The Application of Simulation-based Learning in a Bachelor of Social Work Course at Wilfrid Laurier University
Lead Presenter: Dr. Michelle Skop, PhD, RSW, is an Assistant Professor in the Faculty of Social Work at Wilfrid Laurier University, Brantford Campus. Before joining Laurier, Michelle practiced social work in both hospital and community healthcare settings. Michelle values a relational approach to teaching based on power sharing and community collaboration. Michelle’s program of research involves: (a) the development, implementation, and evaluation of innovative pedagogies and experiential learning processes; and (b) using arts-based methodologies to explore the intersections of identity, health, and wellness.
Co-presenter: Sandy Cao is a fourth year Bachelor of Social Work student who works with Michelle as a Teaching Assistant. Sandy has played a key role in this simulation project by co-facilitating the course, Communication and Interviewing Skills. Sandy’s areas of interest include working with adults with developmental disabilities, as well as social work within healthcare. She plans to pursue her Master of Social Work degree in the future.
In this presentation, we will describe the development and implementation of a scholarship of teaching and learning project about simulation-based learning in a new Bachelor of Social Work (BSW) course at Wilfrid Laurier University. The course, Communication and Interviews Skills, embedded the pedagogy of simulation-based learning to help prepare second-year BSW students for direct social work practice in their upcoming field placements. In partnership with Dr. Eva Peisachovich’s research team at York University, we facilitated two simulations during weeks five and eight of the course. In the first simulation, students were tasked with beginning a social work interview, introducing confidentiality, and building rapport. Using the same case scenario, in the second simulation, students continued the interview process by focusing on social work assessment. We assessed the efficacy of the two simulations and their impact on students’ learning and skills development through a mixed methods research study involving questionnaires and focus groups. We will conclude this presentation by sharing reflections and observations about students’ active learning process within the remote classroom, as well as by describing future directions for simulation-based learning in social work education.

Extracted entries:
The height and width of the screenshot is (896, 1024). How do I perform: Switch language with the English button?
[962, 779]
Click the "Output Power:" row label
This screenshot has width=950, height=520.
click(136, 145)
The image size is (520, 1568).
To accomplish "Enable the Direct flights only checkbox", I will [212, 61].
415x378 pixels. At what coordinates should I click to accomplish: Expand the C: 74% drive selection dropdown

Exercise details:
In the simulation-based learning abstract, in which weeks of the course were the two simulations held?

Exercise output:
Weeks five and eight